Sri Sultan Hamengkubuwana IX

From Ensiklopedia
Sri Sultan Hamengkubuwana IX - Visualisasi Hasil Pembangunan Orde Baru Pelita I-Pelita II-Pelita III


Sabtu Pahing, 12 April 1912, seorang anak lahir dari rahim Kanjeng Raden Ayu Adipati Anom, yang kemudian menjadi seorang tokoh paling penting bagi Kesultanan Yogyakarta, Sri Sultan Hamengkubuwana IX. Ayahnya adalah Gusti Pangeran Haryo Purubaya, seorang pangeran kemudian menjadi penguasa Kesultanan Yogyakarta, Sri Sultan Hamengkubuwana VIII. Dorodjatun, nama Sri Sultan Hamengkubuwana IX saat masih kecil, sejak dini memang diperkirakan menjadi pewaris sang ayahanda. Oleh sebab itu, sang ayahanda mempersiapkan pendidikan terbaik bagi putranya itu (Mochtar 2011: 7–8).

Dalam pemikiran ayahnya, pendidikan Eropa bakal memberi kebijaksanaan bagi Dorodjatun saat berhubungan dengan Belanda dan dunia internasional. Pendidikan Eropa dianggap sebagai simbol modernitas yang bakal membawa kemajuan bagi kerajaan. Oleh sebab itu, Pangeran Adipati Anom mengirim Dorodjatun yang masih berusia empat tahun ke sebuah keluarga Belanda (Ma’as & Yuliati 2020: 147). Mengirim anak ke keluarga lain yang terpandang guna belajar tentang kehidupan adalah bagian dari tradisi priayi Jawa.

Pangeran Adipati Anom memilih keluarga Mulder, kepala sekolah Neutrale Hollands Javaanse Jongens School (NHJJS) sebagai tempat pengasuhan Dorodjatun. Pada keluarga Belanda inilah Dorodjatun menyerap kebudayaan Eropa dan kedisiplinan.

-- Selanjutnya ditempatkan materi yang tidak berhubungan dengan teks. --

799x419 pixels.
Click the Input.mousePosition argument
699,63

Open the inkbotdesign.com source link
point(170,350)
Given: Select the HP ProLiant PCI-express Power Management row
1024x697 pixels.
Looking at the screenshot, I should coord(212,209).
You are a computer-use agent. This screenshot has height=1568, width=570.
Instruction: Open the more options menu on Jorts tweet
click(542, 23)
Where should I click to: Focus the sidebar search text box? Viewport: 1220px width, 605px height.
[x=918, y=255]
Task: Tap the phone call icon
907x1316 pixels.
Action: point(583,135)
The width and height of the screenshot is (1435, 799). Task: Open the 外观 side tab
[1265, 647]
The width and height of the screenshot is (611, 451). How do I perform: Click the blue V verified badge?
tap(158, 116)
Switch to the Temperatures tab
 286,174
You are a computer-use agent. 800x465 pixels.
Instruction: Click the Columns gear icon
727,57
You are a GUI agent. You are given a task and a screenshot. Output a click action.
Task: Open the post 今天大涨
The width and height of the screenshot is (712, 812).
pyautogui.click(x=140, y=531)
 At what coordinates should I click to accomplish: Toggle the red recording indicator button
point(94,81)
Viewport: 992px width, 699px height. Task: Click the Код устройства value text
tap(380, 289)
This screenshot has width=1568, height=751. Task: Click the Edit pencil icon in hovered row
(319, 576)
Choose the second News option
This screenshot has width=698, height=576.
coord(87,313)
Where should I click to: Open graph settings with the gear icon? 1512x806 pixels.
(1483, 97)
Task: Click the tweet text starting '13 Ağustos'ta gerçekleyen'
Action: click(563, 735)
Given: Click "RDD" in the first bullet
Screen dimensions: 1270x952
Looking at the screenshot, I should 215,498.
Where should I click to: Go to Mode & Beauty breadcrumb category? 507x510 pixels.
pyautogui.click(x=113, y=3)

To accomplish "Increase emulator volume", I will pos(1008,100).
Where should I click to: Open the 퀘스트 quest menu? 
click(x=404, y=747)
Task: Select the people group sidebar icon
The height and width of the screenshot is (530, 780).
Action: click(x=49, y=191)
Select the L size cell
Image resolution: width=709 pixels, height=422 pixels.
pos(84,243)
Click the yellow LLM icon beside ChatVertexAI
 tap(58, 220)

Meskipun Dorodjatun adalah seorang pangeran, ia tidak mendapatkan keistimewaan dalam keluarga Belanda. Ia juga tidak dilayani oleh abdi dalem atau punakawan satu pun. Ia hanya dilayani oleh pembantu keluarga Mulder.

Dalam keluarga Mulder, Dorodjatun dipanggil dengan nama Henkie yang berarti Henk yang bertubuh kecil. Panggilan Henk diambil dari nama Hendrik, suami Ratu Wilhelmina (Mochtar 2011: 13; Jawa Pos, 15 April 1982). Sejak berusia empat tahun, Henkie sudah diajak berkomunikasi menggunakan bahasa Belanda. Ia lancar berbicara Belanda tanpa aksen Jawa, bahkan Gubernur Jenderal Tjarda van Starkenborgh Stachouwer mengakui kemampuan komunikasinya. Kemampuan berbahasa Belandanya meningkat pesat kala Henkie disekolahkan ke  Eropa.

Henkie disekolahkan ke Frobel (Taman Kanak-kanak) yang dikelola Juffrouw Willer di Bintaran Kidul, Yogyakarta. Setelah berusia enam tahun, ia disekolahkan ke Eerste Europeesche Lagere School B (Sekolah Ngidul Ngloji), sebuah sekolah elit Eropa yang terletak di Kampemenstraat (Secodiningratan). Selanjutnya, ia melanjutkan sekolah ke Neutrale Europeesche Lagere School di Pakemweg (saat ini Jalan Kaliurang). Tidak beberapa lama, ia pindah ke keluarga Belanda lainnya, yaitu keluarga Cock. Sebagai siswa, ia aktif dalam kegiatan sekolah. Ia pernah mengikuti klub kepanduan, Nederlandsch Indische Padvinders Club (NIPV). Selain itu, Henkie memiliki beberapa hobi, yaitu memasak dan bermain sepak bola.

Ketika itu, sang ayahanda dinobatkan sebagai raja bergelar Ngarsa Dalem Sampeyan Dalem Ingkang Sinuwun Kanjeng Sultan Hamengkubuwana Senapati ing Ngalaga Abdurrahman Sayyidin Panatagama Khalifatullah ingkang Jumeneng Kaping Wolu ing Ngayogyakarta Hadiningrat. Henkie tetap tidak mendapat perlakuan khusus. Ia sering sekali dihukum oleh guru akibat gemar berkelahi. Di sekolah itu ia berkawan dengan Mozes (dikenal sebagai Sultan Hamid II).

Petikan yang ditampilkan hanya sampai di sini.